---- Passage given
In the case of text that is:

-Copied into IDE from an external editor
-Entered/edited in IDE
-Entered in translation file (Unicode)

For:
-Display in IDE
-Display in-game

As well as:
-Text entry in game (TextBox)

With AGS set to:
 -RTL mode
-"Normal" mode

Edit: And by "how AGS treats," I mean:
-Do the characters appear in the right order/direction?
-Are lines of text correctly aligned?
-Are ligatures displayed correctly?
-Are string operations performed correctly? (.Append(), .Substring(), etc., as well as string substition tags like %s)
-Does editing work correctly? (in IDE and TextBox), i.e. caret movement on entering/deleting a character
Title: Re: How is the "proper" right-to-left text written, and wrapped?
Post by: Mehrdad on Wed 12/04/2023 08:46:21
@Crimson Wizard 
Uncheck reverse is a nice idea and works perfectly in the game. But it doesn't correctly show in Editor and I can't read texts
Title: Re: How is the "proper" right-to-left text written, and wrapped?
Post by: eri0o on Wed 12/04/2023 11:50:15
A small memory dump, Freetype can draw text, but it needs Harfbuzz for ligatures - and they have a circular dependency where both libraries depend on each other, so if you aren't building both from source together, you have to do a weird thing that is build FreeType, build Harfbuzz pointing to FreeType, and then build FreeType again pointing to Harfbuzz. Ligatures also have special functions for emojis - changing color or type of a emoji.

Now, neither support the characters that inverts text, so you need a bidi library. There's also care when doing this to look for the library with the correct license.
--------
## Stated problem 1:
For each statement below, say whether the forum thread on right-to-left text agrees with it, answering yes or no and quoting the words of the thread that settle it. (a) Mehrdad reports that unchecking reverse makes the text display correctly in the Editor. (b) FreeType needs HarfBuzz for ligatures. (c) FreeType and HarfBuzz both support the characters that invert text.
## Stated problem 2:
According to the forum thread on right-to-left text, what kind of library is needed because neither FreeType nor HarfBuzz supports the characters that invert text?
## Stated problem 3:
Pick up the forum thread on right-to-left text after its final sentence and keep writing.
The items have nothing to do with the forum thread on right-to-left text.
---- Supplied information
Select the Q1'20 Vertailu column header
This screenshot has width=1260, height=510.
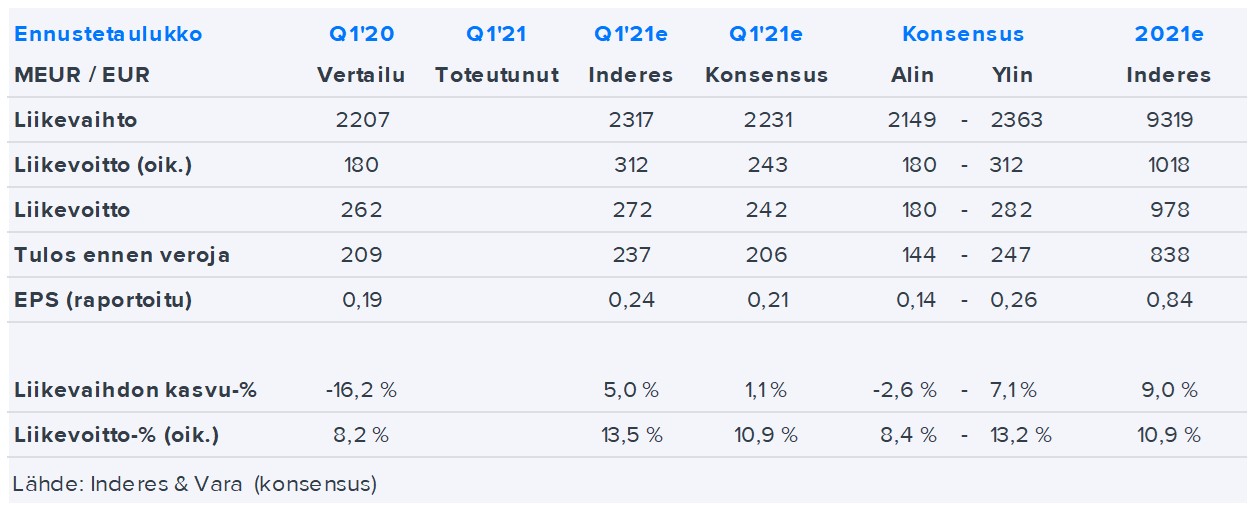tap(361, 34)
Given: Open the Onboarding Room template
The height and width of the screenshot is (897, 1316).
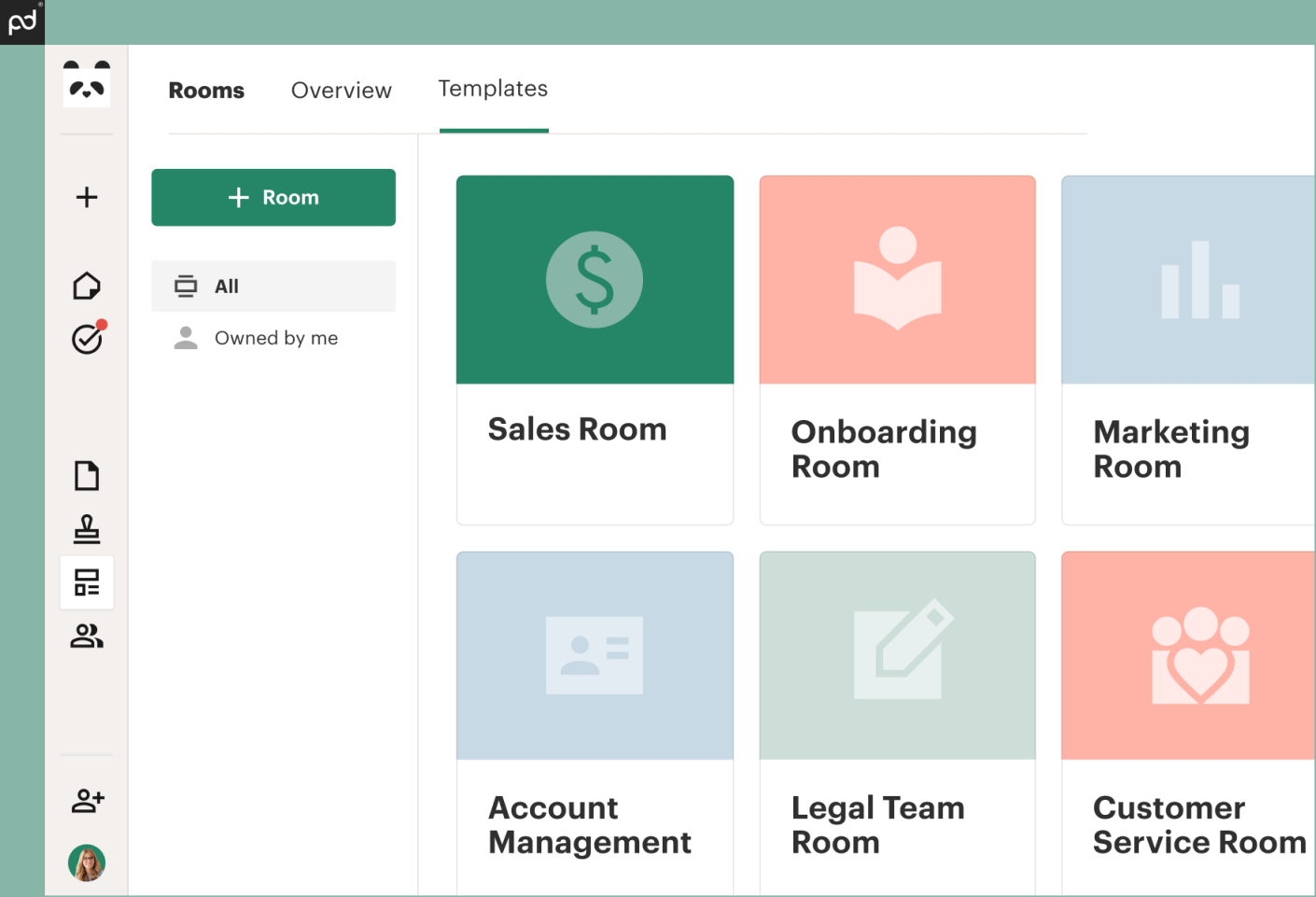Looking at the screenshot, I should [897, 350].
--------
## Output 1:
(a) No: "But it doesn't correctly show in Editor and I can't read texts"
(b) Yes: "Freetype can draw text, but it needs Harfbuzz for ligatures"
(c) No: "neither support the characters that inverts text, so you need a bidi library"

## Output 2:
A bidi library.

## Output 3:
Here's the issue for the feature of bidi in SDL_ttf : https://github.com/libsdl-org/SDL_ttf/issues/135

I remember there was also some drawing library (Cairo?) that did have support and it was what chromium used.
Title: Re: How is the "proper" right-to-left text written, and wrapped?
Post by: Crimson Wizard on Wed 12/04/2023 14:15:37
From the engine's perspective it will of course be desired that there's a minimal amount of settings and "types" of data, and most conversions were done by compilers. For example, if compiler could inverse the "reversed" RTL text before packaging the game.

But in our case this will either be impossible or difficult to achieve, as the game script is allowed to have strings in multiple languages, and scripting language allows to switch Text Direction at runtime (see SetGameOption(OPT_RIGHTTOLEFT) (https://adventuregamestudio.github.io/ags-manual/Globalfunctions_General.html#setgameoption)). This assumes that script strings may contain text of all kinds.

Resolving this at game compilation time would likely require a new preprocessor feature, using some kind of annotations added to the string literals. And that would definitely bring more issues with texts loaded from custom files.

Considering the above, the easiest option at the moment is to add a new mode to OPT_RIGHTTOLEFT, and fix all places where OPT_RIGHTTOLEFT has a meaning, accounting for this new mode.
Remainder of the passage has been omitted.